— DIRECTIONS FOR THIS TASK —
Restate word for word the lines of the records below, starting at the line that contains "Comunidades [menuitem] (711, 55)" and ending at the line that contains "Configuración de cookies (500, 1257)", with both of those lines included and nothing else.

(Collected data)
○ ○ ○ ○ ○

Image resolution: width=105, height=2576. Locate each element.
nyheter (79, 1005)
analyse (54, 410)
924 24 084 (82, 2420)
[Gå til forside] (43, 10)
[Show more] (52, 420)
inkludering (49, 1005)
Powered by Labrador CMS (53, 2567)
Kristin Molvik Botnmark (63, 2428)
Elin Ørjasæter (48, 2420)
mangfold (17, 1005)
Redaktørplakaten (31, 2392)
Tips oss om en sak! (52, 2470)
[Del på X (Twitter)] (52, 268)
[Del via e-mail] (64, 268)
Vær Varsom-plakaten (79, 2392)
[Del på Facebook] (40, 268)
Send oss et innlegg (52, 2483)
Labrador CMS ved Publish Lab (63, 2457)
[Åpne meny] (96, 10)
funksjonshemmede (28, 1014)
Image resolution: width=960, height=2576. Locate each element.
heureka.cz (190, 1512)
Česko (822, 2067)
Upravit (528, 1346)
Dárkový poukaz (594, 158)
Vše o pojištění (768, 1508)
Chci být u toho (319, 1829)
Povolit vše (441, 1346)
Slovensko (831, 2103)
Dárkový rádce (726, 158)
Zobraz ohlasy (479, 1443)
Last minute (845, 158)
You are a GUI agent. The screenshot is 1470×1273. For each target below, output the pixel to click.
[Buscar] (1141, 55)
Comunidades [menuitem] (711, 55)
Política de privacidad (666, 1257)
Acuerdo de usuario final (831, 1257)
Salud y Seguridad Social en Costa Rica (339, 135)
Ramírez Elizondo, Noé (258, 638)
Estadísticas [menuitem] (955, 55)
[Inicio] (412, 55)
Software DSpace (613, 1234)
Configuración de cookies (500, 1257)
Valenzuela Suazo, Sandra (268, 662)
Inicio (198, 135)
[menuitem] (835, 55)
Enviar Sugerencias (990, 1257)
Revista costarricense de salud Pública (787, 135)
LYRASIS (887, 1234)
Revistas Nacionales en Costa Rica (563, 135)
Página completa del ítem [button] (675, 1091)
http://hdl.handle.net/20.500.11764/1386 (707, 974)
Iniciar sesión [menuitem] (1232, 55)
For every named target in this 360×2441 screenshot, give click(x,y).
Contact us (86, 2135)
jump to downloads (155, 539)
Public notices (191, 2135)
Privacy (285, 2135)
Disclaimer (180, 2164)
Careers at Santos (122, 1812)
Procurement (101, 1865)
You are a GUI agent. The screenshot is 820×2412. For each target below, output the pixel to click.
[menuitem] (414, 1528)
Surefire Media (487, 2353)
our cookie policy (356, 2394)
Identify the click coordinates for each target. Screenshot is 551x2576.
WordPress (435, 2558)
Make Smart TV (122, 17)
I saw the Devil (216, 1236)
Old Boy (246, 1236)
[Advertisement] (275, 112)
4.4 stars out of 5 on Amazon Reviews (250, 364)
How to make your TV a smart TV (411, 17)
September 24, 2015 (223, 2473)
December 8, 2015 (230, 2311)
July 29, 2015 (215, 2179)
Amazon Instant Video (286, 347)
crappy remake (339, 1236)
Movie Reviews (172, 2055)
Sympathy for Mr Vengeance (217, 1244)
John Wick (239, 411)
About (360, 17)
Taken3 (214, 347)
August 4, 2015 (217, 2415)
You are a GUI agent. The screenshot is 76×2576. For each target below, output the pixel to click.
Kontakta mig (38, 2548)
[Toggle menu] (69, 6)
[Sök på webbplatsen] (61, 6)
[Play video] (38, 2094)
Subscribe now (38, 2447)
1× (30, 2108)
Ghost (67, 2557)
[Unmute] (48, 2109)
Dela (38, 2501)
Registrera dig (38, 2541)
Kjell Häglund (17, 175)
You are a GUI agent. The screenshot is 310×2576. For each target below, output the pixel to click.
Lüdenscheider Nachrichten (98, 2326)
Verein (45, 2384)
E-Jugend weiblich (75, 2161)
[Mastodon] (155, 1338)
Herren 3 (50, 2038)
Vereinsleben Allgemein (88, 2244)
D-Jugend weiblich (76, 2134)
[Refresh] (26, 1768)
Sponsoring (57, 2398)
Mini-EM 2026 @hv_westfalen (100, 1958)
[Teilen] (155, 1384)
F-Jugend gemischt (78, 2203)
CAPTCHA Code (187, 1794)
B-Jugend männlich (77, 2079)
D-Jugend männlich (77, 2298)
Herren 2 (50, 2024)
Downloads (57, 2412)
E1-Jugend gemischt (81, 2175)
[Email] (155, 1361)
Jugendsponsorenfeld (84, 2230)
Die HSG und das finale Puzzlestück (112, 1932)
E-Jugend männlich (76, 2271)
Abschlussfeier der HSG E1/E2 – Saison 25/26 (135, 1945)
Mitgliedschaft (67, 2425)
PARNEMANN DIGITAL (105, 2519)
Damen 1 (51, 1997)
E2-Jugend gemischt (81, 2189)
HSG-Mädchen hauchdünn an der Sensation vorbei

○ ○ ○ ○ ○

— ANSWER —
Comunidades [menuitem] (711, 55)
Política de privacidad (666, 1257)
Acuerdo de usuario final (831, 1257)
Salud y Seguridad Social en Costa Rica (339, 135)
Ramírez Elizondo, Noé (258, 638)
Estadísticas [menuitem] (955, 55)
[Inicio] (412, 55)
Software DSpace (613, 1234)
Configuración de cookies (500, 1257)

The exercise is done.